Pencitraan Masyarakat Madura Swasta

Pencitraan Masyarakat Madura Swasta
Oleh TIRMIDZI*


Samapi detik ini, masyarakat Madura dikenal dengan masyarakat perantau. Di berbagai daerah di negeri ini, khususnya di tempat-tempat perdagangan, tersebar orang Madura. Sulawesi, Sumatera, Kalimantan, lebih-lebih di pulau Jawa sudah musti memiliki ‘koleksi’ orang Madura. Bahkan di bagian timur pulau Jawa, masyarakat Madura mendominasi dan membentuk komunitas besar yang sering kali dikenal sebagai masyrakat Madura swasta, masyrakat gadungan, masyarakat duplikat, dan masyarakat murtadin karena Maduro ora dan Jowo ora.
Namun demikian, harus diakui bahwa masyarakat Madura swasta tersebut merupakan kekayaan yang tidak ternilai yang eksistensinya tidak lepas dari eksistensi masyarakat Madura asli dan Madura itu sendiri. Hal itu disebabkan karena mayoritas mereka adalah keturunan asli orang Madura, pun juga karena mereka telah membawa kultur, budaya, dialektika, dan bahasa resmi Madura. Atribut-atribut ‘Maduraisme’ pun sangat lekat bagi mereka dan kehidupannya. Tidak heran jika ada yang menyatakan bahwa memasuki wilayah timur pulau Jawa, mulai dari Probolinggo, Situbondo, Bondowoso, Jember, hingga Banyuwangi, sama halnya dengan masuk ke pulau Madura.
Lebih erat lagi, antara Madura swasta dan Madura murni memiliki keterkaitan citra, dalam artian reputasi keduanya saling bergantung satu sama lain. Sebagai permisalan adalah konflik keagamaan yang terjadi di Situbondo beberapa tahun yang lalu. Dampak negatif konflik tersebut berimbas samapi ke pulau Madura. Tanpa ada pengecualian swasta apa bukan, seluruh masyarakat Madura diklaim sebagai orang-orang keras, kasar, tidak egaliter, dan tidak menghargai pluralitas. Begitu juga sebaliknya, ketika Masyarakat Madura menjadi prakarsa penyelesaian konflik, di Jember misalnya, maka nama Madura menjadi harum. Namun, harus diakui bahwa stigma negatif lebih kuat dan lebih banyak disandangkan bagi masyarakat Madura serta lebih membutuhkan perhatian sejak dini.
Untuk menghindari stigma negatif tersebut diperlukan proses pencitraan demi untuk menampilkan reputasi Madura yang lebih baik.

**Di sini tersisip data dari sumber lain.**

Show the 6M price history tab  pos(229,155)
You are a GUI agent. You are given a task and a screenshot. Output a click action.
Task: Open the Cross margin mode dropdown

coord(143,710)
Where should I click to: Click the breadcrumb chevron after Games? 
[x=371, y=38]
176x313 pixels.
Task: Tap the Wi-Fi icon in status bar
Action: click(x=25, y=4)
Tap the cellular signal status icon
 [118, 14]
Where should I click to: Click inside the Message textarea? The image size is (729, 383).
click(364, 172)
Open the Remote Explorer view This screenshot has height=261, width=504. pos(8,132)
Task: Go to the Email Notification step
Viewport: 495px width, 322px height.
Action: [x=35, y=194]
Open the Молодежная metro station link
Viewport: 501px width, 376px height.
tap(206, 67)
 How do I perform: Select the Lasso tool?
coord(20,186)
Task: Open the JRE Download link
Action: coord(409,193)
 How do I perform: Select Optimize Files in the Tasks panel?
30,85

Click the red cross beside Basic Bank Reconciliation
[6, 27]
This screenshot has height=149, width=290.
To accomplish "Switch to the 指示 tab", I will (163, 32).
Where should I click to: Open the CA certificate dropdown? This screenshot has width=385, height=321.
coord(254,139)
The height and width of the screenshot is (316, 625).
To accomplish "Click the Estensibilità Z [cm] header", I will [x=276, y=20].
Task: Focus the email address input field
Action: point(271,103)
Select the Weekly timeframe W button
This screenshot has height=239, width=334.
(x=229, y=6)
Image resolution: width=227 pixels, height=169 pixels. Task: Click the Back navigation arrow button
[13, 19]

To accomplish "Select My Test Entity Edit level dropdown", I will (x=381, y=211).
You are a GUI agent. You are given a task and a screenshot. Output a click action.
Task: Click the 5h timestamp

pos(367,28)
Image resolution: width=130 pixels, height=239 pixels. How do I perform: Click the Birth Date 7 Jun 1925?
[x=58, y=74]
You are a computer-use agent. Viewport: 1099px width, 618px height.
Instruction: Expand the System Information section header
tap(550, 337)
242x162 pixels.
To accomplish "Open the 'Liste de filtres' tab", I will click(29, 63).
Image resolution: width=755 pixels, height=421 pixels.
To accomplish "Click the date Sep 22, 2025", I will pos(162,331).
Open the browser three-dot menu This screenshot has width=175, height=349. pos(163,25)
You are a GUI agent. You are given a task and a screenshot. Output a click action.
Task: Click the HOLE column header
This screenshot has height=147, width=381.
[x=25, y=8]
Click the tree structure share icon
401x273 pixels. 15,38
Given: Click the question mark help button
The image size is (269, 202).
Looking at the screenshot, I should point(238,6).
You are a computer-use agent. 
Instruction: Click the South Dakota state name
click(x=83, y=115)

Pencitraan tersebut merupakan PR sekaligus tugas bersama yang amat mendesak bagi masyarakat Madura secara umum. Sedangkan mekanisme pelaksanaannya bias saja berbeda antara satu daerah dengan derah yang lain, yang swasta dan yang bukan swasta. Bagi masyarakat Madura swasta, tugas demikian akan menjadi lebih berat karena mereka hidup di tengah lingkungan yang lebih plural dan hiterogen di banding dengan pulau Madura. Tantangan dan rintangan sudah barang tentu akan lebih kompleks yang sekaligus akan membutuhkan perjuangan dan pengorbanan yang lebih ekstra pula.
Oleh karena demikian, mereka dituntut untuk bersikap kreatif dalam mencari upaya-upaya konstruktif pencitraan tersebut. Salah satu upaya yang menurut penulis dapat diaplikasikan oleh masyrakat untuk pencitraan tersebut adalah menafsirkan dan menerjemahkan kaidah usul fiqih ‘al muhafadhatu ala al qodimi al sholih wa al akhdzu ala al jadidi al ashlah’ dalam konteks kehidupan mereka. Penulis yakin jika pesan yang tersirat dalam kaidah tersebut dijalankan secara maksimal maka akan menghasilkan pencitraan Madura yang lebih gemilang di masa depan.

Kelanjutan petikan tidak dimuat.